> Provided text
+ + + + + + +

As hearings begin to explore the events of January 6th, Biden's Justice Department makes the right call for democracy

Yesterday marked the beginning of hearings into the breach of the Capitol building on January 6th, 2021. On this first day, members of the Congressional panel heard from police officers who were on the ground, many of whom recounted similar stories. Suffering bodily assault and fatal threats of being physically crushed by rioters, officers told of their fears of death and disbelief that such action was taking place at the Capitol building.

One officer talked of how he was verbally assaulted by racial slurs hurled by members of the mob as they attempted to break into the House chambers. Another recounted how he was "beaten [and] tased, all while being called a traitor to my country.” Many more shared similar horrors. One officer and veteran, Brian Sicknick, was not able to share his story, having passed away January 7th due to injuries.

At the same time that these public servants told stories of putting their lives on the line to defend America's Congress, Biden's Justice Department declared a key decision. The federal government declined to substitute itself as the defendant in a lawsuit against Representative Mo Brooks, a Republican representing Alabama's 5th District. Mr. Brooks is one among several defendants in the case—including President Donald Trump, Donald Trump Jr., and Rudy Giuliani—who are accused of knowingly inciting the mob violence against the Capitol which those officers faced. The Department declared that it is not its responsibility to defend public officials for "inciting or conspiring to foment a violent attack on the United States Congress."

Due to the extremely high tensions which obviously surrounded and still surround the election and its results, it is worth stating a reminder of Spectacles' editorial position. Spectacles holds no partisan loyalty whatsoever. That said, we remain wholly committed to liberal democracy and its preservation, not just here in America but as a way of life and organizing society around the world. Given that position, we will take a strong stance on issues which are of critical importance to democratic maintenance, not because any politician says so but because we feel we must in order to uphold our mission.

As such, it is not enough merely to recount the facts of yesterday's happenings regarding January 6th. With the testimony provided by Capitol police officers yesterday—and by so many others over the past six months—it is clear that the Justice Department has made the right call. If the rule of law is to be upheld, a public official cannot expect to avoid accountability for encouraging members of the public to assault other public officials or overturn the results of an election, to target political opponents and "start taking down names and kicking ass."

But it is not enough that only the Justice Department sidesteps defending individuals culpable for the events of January 6th. Instead, it is of critical importance that both voters and elected officials openly confront that terrible event and the actions that led to them. Republicans must not downplay the severity or gravity of what took place, and Democrats must remember that people like Mr. Brooks being penalized is not a "win" but a sorry consolation given the depths to which our free government has fallen.

Loyalty to the democratic process must come before political expediency, if America is to remain with a government by, for, and of the people. Otherwise, politics becomes a winner-take-all gambit, and there's no telling just what the losers may suffer—probably things not unlike the experiences of those Capitol police officers.

As Republican, and daughter to a former Republican Vice-President, Liz Cheney, said herself yesterday,

“The question for every one of us who serves in Congress, for every elected official across this great nation, indeed, for every American is this: Will we adhere to the rule of law, respect the rulings of our courts, and preserve the peaceful transition of power?”

Yesterday's decision from the Justice Department is a resounding yes. But this question is not for them alone to decide.

+ + + + + + +

> Recorded data
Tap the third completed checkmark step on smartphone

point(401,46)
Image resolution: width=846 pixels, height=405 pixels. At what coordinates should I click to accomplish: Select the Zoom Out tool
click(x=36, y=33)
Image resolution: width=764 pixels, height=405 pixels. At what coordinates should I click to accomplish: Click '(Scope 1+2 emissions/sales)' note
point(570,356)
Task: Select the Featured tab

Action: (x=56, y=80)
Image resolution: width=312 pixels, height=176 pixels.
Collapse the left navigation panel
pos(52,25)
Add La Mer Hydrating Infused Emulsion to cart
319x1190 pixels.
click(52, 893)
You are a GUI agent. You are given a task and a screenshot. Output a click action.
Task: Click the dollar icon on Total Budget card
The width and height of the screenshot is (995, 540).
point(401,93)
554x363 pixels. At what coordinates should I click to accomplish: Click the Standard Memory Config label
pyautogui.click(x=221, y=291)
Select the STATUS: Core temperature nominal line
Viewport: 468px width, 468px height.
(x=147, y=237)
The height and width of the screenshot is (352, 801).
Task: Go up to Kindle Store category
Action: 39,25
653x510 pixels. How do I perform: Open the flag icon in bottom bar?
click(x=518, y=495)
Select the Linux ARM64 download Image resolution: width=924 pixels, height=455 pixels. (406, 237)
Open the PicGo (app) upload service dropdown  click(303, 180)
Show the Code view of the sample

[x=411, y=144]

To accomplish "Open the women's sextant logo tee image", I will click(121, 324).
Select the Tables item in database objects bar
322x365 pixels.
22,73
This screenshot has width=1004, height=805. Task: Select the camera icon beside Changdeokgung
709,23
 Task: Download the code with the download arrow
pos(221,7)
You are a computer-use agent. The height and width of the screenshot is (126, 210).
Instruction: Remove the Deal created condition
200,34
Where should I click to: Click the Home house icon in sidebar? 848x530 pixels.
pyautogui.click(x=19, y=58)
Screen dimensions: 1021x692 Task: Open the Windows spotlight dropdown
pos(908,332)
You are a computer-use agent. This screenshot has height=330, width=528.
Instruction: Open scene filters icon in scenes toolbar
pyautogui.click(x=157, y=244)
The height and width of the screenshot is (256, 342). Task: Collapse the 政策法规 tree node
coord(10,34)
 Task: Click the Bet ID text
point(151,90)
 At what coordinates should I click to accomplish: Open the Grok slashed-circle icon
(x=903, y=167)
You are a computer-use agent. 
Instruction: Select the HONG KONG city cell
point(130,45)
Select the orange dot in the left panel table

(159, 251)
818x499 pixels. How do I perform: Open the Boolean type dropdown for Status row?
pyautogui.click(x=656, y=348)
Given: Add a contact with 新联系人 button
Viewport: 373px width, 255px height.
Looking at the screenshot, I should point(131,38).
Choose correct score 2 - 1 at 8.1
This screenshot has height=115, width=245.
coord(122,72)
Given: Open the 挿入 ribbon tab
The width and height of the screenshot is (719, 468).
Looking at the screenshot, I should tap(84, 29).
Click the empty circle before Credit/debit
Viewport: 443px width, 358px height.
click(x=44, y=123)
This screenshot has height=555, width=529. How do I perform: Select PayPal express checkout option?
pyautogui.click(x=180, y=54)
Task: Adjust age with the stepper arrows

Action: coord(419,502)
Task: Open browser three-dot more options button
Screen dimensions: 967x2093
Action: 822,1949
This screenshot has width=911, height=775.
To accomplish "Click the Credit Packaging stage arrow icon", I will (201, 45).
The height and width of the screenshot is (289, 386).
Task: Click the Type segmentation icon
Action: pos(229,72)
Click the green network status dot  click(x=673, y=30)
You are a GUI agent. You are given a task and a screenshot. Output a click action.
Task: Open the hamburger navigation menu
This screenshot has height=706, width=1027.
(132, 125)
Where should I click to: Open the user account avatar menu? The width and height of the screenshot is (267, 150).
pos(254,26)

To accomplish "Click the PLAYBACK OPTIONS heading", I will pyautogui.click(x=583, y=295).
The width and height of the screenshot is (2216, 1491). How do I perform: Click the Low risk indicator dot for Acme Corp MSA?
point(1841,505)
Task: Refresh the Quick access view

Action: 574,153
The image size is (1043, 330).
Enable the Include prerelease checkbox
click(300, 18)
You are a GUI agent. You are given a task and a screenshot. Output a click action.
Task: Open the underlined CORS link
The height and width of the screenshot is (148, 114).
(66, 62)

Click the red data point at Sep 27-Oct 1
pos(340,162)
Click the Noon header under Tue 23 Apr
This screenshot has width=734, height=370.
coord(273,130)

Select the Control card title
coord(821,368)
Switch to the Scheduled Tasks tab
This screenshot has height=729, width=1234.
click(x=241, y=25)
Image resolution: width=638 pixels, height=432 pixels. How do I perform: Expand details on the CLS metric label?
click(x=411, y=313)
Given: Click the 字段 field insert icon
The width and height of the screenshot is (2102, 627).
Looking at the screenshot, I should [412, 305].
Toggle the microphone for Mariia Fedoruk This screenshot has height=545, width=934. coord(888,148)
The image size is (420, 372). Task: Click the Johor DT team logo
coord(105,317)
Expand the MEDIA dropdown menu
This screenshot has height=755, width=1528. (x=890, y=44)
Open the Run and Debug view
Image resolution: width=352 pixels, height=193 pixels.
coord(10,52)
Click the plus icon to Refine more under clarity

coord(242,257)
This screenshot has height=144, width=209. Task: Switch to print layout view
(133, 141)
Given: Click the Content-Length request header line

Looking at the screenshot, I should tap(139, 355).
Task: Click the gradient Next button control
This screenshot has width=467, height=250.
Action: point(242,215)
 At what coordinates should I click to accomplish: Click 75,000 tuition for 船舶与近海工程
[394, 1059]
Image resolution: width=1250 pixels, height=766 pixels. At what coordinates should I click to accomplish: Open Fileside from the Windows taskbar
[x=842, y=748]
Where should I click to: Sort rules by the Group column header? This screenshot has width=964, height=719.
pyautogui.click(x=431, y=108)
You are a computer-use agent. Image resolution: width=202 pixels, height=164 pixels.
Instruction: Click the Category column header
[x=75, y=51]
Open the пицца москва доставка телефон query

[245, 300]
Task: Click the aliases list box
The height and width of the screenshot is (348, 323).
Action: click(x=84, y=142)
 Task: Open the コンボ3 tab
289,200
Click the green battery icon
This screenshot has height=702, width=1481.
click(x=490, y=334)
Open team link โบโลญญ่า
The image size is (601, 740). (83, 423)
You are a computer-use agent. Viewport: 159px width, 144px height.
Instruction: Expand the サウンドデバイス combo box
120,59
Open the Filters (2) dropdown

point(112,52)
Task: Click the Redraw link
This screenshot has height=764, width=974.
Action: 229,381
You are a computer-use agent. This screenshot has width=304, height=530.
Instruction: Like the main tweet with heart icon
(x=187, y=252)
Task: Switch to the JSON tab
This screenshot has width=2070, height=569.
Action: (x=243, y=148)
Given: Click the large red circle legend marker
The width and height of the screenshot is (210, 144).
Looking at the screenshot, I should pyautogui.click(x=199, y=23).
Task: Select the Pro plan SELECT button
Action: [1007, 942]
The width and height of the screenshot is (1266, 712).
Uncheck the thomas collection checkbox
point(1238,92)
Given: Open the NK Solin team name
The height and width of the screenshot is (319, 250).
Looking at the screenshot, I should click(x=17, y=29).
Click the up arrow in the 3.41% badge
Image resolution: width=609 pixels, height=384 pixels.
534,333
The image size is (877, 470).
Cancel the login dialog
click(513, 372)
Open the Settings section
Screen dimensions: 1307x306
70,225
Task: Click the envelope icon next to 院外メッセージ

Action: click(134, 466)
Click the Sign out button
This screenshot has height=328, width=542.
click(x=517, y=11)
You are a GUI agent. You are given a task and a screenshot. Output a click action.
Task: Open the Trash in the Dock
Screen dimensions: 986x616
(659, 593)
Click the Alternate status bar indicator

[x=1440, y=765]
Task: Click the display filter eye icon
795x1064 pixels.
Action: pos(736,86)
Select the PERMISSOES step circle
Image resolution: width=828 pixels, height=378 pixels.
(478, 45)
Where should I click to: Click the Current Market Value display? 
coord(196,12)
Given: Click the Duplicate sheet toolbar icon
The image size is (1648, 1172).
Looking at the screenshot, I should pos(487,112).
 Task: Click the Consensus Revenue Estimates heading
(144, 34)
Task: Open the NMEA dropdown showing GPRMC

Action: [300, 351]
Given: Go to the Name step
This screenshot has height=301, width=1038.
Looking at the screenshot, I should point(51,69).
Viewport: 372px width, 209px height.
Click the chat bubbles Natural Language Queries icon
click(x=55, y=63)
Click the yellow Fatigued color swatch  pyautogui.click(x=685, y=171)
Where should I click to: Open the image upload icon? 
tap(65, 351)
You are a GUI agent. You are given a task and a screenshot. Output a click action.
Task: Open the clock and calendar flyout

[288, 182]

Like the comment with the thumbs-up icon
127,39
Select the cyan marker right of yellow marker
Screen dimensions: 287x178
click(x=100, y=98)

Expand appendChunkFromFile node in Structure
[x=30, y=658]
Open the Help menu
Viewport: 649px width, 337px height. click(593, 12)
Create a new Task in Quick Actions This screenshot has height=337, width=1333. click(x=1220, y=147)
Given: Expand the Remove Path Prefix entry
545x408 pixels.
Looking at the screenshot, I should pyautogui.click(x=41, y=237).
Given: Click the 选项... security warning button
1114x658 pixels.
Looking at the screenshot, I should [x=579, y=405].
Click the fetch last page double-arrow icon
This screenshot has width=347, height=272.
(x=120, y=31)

+ + + + + + +

> Objectives
1/ According to the editorial above on the January 6th hearings, which representative's lawsuit did the Justice Department decline to step in for as defendant?
2/ Decide whether each statement agrees with the editorial on the January 6th hearings, answering yes or no and quoting the words of the editorial that settle it. (a) Brian Sicknick told his story to the Congressional panel. (b) Spectacles holds partisan loyalty. (c) Donald Trump Jr. is one of the defendants in the case.
3/ Render this sentence from the editorial on the January 6th hearings in Spanish: "Loyalty to the democratic process must come before political expediency, if America is to remain with a government by, for, and of the people."

> Responses for each task
1/ Representative Mo Brooks, a Republican representing Alabama's 5th District.

2/
(a) No: "was not able to share his story, having passed away January 7th due to injuries."
(b) No: "Spectacles holds no partisan loyalty whatsoever."
(c) Yes: "Mr. Brooks is one among several defendants in the case—including President Donald Trump, Donald Trump Jr., and Rudy Giuliani"

3/ La lealtad al proceso democrático debe anteponerse a la conveniencia política, si Estados Unidos ha de seguir teniendo un gobierno por el pueblo, para el pueblo y del pueblo.